-- The task --
Transcribe the data below verbatim from the line with "Task: Collapse the Expert Mode section" to the line with "Given: Click the Next arrow icon". Include both of those lines.

+++

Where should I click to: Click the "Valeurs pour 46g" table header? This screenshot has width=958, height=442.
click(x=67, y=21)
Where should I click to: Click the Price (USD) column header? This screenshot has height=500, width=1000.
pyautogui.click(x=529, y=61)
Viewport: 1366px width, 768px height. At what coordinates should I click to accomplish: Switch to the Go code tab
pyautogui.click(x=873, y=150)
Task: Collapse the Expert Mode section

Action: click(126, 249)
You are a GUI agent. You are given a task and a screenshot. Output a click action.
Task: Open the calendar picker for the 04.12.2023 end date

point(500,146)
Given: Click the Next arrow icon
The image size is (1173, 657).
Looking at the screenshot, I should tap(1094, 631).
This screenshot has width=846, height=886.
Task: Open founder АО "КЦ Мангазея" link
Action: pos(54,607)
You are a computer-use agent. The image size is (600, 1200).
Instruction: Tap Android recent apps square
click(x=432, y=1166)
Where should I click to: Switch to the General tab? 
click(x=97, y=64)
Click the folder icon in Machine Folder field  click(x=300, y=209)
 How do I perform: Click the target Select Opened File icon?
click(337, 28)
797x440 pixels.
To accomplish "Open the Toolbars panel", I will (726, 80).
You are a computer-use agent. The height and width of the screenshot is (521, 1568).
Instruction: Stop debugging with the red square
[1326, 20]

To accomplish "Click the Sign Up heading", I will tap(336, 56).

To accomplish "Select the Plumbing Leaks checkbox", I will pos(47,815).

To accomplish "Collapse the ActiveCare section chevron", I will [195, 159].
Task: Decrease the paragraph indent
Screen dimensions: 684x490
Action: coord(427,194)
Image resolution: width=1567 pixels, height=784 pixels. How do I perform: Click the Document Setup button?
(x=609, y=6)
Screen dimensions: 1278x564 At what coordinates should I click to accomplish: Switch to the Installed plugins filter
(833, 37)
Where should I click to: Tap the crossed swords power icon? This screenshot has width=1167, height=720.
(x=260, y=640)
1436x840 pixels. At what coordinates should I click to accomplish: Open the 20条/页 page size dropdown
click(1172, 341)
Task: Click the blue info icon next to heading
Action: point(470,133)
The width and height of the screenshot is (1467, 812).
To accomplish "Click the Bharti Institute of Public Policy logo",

+++

-- Exercise output --
Task: Collapse the Expert Mode section

Action: click(126, 249)
You are a GUI agent. You are given a task and a screenshot. Output a click action.
Task: Open the calendar picker for the 04.12.2023 end date

point(500,146)
Given: Click the Next arrow icon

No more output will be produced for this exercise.